Андрей Евгеньевич повернулся на голос… и оторопел.
— Вы? — пробормотал он, изумленно глядя на Кондырева. — Так, выходит…
— Вас подозревали еще до сегодняшнего вечера, — спокойно докончил за него исправник.
— А вот и доказательство, — Виолетта торжественно вручила исправнику массивный золотой перстень, найденный в траве возле террасы. — Здесь, под этой печаткой, есть емкость, в ней яд. Ведь это ваш перстень, Андрей Евгеньевич?
Самборский взглянул на нее с бешеной ненавистью. Потом перевел глаза на Матвея и расхохотался полубезумным, истерическим смехом.
— Андрей Евгеньевич, неужели… — пробормотала Юлия, подходя к нему, — неужели все эти ужасные вещи делали вы?!
— Да, мой ангел, — невозмутимо ответил он. — Это все я… начиная со смерти вашего третьего жениха, Ивана Долгорукова.

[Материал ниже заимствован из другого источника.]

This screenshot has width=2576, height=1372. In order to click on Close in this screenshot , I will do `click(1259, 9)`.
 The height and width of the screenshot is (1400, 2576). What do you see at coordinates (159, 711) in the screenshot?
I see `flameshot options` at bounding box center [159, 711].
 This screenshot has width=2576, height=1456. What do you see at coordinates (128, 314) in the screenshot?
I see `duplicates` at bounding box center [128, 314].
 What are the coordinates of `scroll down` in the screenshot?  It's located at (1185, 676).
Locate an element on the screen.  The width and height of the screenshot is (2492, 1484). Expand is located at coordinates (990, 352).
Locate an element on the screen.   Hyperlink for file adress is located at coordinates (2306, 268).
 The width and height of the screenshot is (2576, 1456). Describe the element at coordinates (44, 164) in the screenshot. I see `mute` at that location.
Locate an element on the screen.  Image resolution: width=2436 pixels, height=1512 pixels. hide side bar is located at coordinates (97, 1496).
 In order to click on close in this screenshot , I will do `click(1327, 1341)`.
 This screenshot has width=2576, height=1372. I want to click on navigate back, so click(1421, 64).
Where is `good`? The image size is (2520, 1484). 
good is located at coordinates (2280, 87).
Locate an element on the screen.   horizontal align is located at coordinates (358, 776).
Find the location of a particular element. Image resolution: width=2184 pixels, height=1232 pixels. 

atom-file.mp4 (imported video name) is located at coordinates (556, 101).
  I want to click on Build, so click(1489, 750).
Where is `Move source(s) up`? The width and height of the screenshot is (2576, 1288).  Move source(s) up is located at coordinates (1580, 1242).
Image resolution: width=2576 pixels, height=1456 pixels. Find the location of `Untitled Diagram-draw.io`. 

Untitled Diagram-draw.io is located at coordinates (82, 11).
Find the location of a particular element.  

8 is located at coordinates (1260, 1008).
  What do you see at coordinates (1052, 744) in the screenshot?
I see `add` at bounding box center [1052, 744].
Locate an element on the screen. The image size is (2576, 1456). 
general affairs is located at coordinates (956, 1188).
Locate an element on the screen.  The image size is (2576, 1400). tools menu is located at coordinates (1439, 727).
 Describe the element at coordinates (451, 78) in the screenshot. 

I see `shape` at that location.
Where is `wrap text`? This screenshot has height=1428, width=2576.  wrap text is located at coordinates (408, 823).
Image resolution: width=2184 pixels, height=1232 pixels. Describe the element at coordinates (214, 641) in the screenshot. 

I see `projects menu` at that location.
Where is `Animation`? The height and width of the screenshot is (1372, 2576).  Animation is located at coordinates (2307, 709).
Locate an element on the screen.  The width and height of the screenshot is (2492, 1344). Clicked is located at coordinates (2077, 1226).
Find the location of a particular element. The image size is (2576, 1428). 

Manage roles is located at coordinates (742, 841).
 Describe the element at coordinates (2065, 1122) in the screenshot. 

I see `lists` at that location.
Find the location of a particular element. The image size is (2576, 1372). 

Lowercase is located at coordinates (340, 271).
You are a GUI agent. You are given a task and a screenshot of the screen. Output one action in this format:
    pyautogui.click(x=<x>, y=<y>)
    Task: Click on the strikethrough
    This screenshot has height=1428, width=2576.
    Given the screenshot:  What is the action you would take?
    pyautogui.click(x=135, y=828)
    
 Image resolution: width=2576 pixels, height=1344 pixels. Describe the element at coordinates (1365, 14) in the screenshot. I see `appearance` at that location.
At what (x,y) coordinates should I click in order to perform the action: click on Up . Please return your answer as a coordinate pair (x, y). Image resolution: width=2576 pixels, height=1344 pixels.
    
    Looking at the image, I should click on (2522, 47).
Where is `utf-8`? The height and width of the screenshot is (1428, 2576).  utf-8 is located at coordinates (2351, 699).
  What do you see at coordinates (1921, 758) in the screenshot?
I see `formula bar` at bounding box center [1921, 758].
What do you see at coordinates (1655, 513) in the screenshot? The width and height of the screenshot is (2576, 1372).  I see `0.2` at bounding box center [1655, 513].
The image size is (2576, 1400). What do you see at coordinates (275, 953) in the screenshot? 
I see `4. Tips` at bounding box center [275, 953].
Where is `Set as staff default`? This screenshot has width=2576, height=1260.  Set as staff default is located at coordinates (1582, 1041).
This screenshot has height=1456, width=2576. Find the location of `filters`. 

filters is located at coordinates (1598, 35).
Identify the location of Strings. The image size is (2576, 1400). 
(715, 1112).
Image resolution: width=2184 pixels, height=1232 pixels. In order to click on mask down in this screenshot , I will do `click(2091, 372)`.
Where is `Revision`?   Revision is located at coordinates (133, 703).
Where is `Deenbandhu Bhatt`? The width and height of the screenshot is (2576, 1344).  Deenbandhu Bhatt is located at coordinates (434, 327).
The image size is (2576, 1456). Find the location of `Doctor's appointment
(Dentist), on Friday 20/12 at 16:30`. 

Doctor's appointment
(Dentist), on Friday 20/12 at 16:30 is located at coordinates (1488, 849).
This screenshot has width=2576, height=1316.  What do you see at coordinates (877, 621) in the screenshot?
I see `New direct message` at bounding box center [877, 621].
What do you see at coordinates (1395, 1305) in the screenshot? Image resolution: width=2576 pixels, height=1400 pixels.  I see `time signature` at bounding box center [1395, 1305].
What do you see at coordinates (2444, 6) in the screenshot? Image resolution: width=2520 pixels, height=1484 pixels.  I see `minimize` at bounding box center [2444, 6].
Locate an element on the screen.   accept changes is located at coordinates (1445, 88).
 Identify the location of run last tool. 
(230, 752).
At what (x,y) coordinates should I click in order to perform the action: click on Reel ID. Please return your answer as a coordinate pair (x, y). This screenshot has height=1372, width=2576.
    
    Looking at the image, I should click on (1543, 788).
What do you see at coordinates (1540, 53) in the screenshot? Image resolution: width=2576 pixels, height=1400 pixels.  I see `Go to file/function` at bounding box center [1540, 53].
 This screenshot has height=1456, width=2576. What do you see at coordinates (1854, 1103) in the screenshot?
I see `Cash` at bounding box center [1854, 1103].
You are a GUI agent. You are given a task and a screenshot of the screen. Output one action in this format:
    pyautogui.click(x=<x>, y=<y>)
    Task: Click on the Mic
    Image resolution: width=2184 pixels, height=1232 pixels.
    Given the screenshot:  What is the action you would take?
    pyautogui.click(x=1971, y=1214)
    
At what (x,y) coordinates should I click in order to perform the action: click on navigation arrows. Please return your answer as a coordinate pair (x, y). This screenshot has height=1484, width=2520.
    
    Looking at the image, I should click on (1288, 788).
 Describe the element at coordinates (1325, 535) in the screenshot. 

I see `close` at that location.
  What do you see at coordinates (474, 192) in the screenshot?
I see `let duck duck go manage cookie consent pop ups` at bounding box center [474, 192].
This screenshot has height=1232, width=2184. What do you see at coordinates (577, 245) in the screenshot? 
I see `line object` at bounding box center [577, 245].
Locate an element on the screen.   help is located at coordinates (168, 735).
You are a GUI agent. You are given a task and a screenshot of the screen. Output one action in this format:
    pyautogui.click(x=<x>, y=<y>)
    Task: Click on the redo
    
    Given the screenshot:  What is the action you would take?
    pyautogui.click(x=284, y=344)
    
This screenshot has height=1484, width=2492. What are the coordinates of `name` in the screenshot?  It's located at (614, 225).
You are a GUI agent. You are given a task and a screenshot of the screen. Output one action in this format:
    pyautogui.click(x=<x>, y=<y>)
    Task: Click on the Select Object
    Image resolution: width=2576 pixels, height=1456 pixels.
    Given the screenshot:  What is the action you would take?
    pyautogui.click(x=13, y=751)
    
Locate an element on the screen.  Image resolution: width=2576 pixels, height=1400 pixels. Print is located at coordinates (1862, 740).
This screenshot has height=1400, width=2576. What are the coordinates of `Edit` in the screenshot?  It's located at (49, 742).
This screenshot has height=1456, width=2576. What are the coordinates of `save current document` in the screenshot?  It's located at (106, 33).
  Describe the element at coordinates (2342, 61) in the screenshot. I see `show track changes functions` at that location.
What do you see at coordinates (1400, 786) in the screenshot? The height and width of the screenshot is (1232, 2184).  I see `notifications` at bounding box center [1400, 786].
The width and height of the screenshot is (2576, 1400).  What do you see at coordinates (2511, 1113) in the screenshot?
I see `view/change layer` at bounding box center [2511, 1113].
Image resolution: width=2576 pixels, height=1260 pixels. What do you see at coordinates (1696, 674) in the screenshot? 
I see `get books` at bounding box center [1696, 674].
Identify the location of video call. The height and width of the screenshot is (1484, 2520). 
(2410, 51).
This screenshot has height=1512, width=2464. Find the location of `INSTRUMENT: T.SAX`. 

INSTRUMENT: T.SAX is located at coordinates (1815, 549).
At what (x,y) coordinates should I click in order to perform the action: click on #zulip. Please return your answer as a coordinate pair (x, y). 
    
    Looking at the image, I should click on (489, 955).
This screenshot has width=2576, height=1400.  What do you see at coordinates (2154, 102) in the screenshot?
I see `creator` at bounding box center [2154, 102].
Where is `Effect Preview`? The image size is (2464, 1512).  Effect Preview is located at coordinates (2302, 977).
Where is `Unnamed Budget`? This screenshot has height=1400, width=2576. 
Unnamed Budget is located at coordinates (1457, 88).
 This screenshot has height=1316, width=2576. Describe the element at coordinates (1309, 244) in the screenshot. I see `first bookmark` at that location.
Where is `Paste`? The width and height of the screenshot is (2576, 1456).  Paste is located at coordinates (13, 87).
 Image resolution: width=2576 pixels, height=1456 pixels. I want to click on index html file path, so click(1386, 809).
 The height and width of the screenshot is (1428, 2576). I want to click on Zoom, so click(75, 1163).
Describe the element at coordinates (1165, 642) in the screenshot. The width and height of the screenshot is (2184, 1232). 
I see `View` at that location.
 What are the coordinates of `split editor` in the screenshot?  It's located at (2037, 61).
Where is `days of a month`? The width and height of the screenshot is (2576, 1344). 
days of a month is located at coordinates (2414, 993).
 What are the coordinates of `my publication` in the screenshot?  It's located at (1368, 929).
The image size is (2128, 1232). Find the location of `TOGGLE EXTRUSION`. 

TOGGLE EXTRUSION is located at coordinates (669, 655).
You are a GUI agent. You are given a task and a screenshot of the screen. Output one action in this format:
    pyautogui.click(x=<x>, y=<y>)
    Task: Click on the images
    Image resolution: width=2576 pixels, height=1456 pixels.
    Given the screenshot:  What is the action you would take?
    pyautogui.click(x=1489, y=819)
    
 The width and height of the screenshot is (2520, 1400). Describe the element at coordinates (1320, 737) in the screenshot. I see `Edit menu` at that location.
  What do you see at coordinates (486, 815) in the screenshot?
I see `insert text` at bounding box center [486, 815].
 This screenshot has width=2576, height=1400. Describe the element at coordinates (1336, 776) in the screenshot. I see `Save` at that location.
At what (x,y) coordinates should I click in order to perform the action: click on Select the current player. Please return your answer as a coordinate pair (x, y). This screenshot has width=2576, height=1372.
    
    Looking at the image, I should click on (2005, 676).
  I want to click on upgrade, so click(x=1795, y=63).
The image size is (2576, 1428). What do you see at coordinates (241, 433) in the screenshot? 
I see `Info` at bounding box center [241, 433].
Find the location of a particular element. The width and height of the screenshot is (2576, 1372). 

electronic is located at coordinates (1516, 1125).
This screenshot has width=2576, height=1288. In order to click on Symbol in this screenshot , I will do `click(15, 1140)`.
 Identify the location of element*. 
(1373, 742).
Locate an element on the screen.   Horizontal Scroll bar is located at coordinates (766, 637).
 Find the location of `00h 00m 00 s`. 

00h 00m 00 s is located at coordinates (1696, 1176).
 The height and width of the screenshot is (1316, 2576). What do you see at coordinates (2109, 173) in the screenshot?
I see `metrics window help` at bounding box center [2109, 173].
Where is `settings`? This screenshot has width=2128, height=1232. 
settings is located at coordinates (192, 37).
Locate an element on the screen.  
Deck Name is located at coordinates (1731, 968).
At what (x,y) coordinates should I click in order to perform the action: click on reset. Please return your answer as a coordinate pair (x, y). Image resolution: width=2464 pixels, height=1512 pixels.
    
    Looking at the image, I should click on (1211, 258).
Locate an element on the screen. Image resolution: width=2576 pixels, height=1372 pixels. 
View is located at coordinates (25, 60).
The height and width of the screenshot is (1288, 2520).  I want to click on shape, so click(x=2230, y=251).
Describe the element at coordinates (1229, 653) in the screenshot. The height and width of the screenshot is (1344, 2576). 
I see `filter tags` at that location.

— А сплетни про мой «венец безбрачия»?
— Тоже моих рук дело. И «взбесившиеся» лошади, и испорченное платье, и все остальное.
— Но… почему?!
Самборский посмотрел на нее долгим, выразительным взглядом.
— Любовь? — спросила она с горькой усмешкой. — Но какая же это любовь, когда человека пытаются довести до безумия?
— Безумная любовь, — многозначительно произнес Самборский. — Впрочем, я вовсе не собирался доводить вас до сумасшествия, а, напротив, хотел, чтобы вы долго и счастливо жили… со мной. Я был немного влюблен в вас, когда вы были еще ребенком, но окончательно понял, что вы нужны мне, два года назад, когда вы вернулись в Москву после смерти второго жениха. Однако я сознавал, что вы не примете мое предложение, пока за вами будут увиваться молодые красавцы. И я решил их устранить — всех, до единого. И все бы у меня получилось, если бы на моем пути вдруг не появился
Юлия вопросительно посмотрела на Матвея, и тот дал знак отпустить Самборского. Андрей Евгеньевич двинулся к столу, но по пути сделал резкое движенье в сторону исправника и выхватил у него перстень. Потом метнулся к столу и высыпал яд в первый попавшийся бокал. Несколько человек одновременно бросились к нему, но Юлия так громко крикнула: «Не подходите!», что они остановились.
— Благодарю, мой ангел, — сказал Самборский, затем поднял бокал и на одном дыхании выпил шампанское. — Ну, вот и все, конец. Это очень хороший яд, господа, от него не мучаются, а спокойно и безболезненно засыпают… навсегда. Стало быть, не успею я с господином исправником доехать до Москвы, как умру. Что ж, это гораздо лучше, чем гнить в сырой тюрьме или на каторге. Надо уметь достойно проигрывать. Прощайте, моя дорогая, — с улыбкой обратился он к Юлии и безразлично протянул исправнику руки, чтобы тот связал его.
После того как Самборского увели, на несколько минут повисло тягостное молчание. Наконец Юлия встряхнула головой и, тяжко вздохнув, пробормотала:
— Боже мой, Боже мой, и это моя свадьба!
— Нет, дорогая, ты ошибаешься, — мягко возразил Матвей. — Это не свадьба, а мистификация. Настоящая свадьба у нас впереди.
Юлия ошеломленно взглянула на него:
— Как? Значит, священник был не настоящим и наше венчание — тоже?